You're Not My Friend.

I posted this elsewhere, but I just feel so strongly about it that I'm posting it here, too.

The biggest thing I've learned from this year, especially with my parents being out of state now, is how important all my real friends are. If I hadn't had my friends by my side, there's no way I could have made it through all of the trauma I've experienced and seem to keep experiencing.

Now, some people seem to misunderstand what it means to be a friend, so let me just clarify: a friend is not neccesarily someone you live next door to or speak with every day. They are, however, someone who'll stand right next to you and still speak to you regardless of what you're going through or what decisions you're forced to make. They're someone who accepts your praise and compliments as genuine and loving because they know that you, too, truly care.

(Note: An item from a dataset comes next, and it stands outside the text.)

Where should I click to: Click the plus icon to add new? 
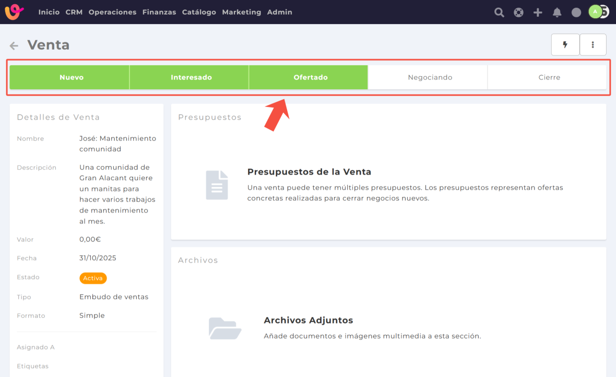[x=538, y=13]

The past year, I've had friends get married and I was overjoyed for them. I've had friends separate and I was devastated for them. I've had friends get pregnant and I was ecsatic for them. I've had friends make amazing PRs at races and I was victorious with them. Some of my friends call me when things are going wrong and we go out dancing and dish about how much we hate men/women/etc.

Not all of these people feel the same, however.

I just want to lay it out there again: I'm showing up for work, friends, family, life, hell even training whenever I'm not too sick to move - AND SOME TIMES WHEN I AM.

And whoever is not showing up in my life, I'm showing out.

So.

If we go out and drink or train every now and then, but you don't talk to me unless I'm buying rounds or making you look good - or you ignore me the minute someone better IS? You're not my friend.

If you claim you're my friend and then you believe someone (like an ex-boss perhaps?) who tells you I'm "a mess and addicted to my prescription medications" (which I'm no longer even taking?!??!?) - you're not my friend.

If something weird happens, and you decide you really don't want to talk to me anymore - unless you're bored? You're not my friend. (Come to think of it, if you only talk to me when you're bored, you're not my friend, either.)

If you ignore my congratulations for your job(s) well done and refuse to be happy for my major accomplishments because you're maaaybe just a litttttle miffed that some day I could be almost as good as you? You're not my friend.

For that matter, if you get upset when I'm proud of myself because it's not about YOU? You're not my friend.

If you're only my friend as long as other people approve of me? You're not my friend.

If you claim you're on my side during a difficult period with someone who's treating me poorly, but then amend that statement with, "BUT I'm really upset that you're making this decision," and then continue to stand up for the person who's fucking me over? You're not my friend.

Oh, and by the way - if you stop talking to me because I made a decision YOU wouldn't have made? You're not my friend, either.

If you smile at me and tell me you love me, but then go home and tell your roommate everything I just told you in confidence? You're not my friend.

If you stop talking to me because "I'm going through too much and you just can't handle it"? You're not my friend.

If you judge me, slander me, condescend to me, talk shit about me, fuck me over in general, and still pretend to be my friend? I've got news for you: you're NOT my friend.

All of you who really are true friends and continue to be true friends through all of this know exactly what I mean, and you all know I'm there for you, no matter what, PUNTO.

The rest of you? Well, you know where you can go.

4 tidbits of wizdom:

Wes said...

Sometimes our friends are floating on a different current than we are. It's hard to understand why they act the way they do. But you are right. We teach people how to treat us. If they aren't gettin with the problem, well, they know where to go ;-)

Tea said...

It's always painful when you realize that someone who you thought was your friend, isn't. It really hurts.

The good thing is that you recognize these behaviors, and you stand up to them.

One day when things go really bad for them, they are going to wish they had stuck by your side.

Alili said...

Standing up in my office cheering you on. I wouldn't mind being your friend-you are fiery, tenacious, honest, loyal and those are only a few of the qualities that come out in your writing. I can only imagine how much fun we could have in real life. :)

Duane said...

Hey girl! Glad you speak your mind! You rock!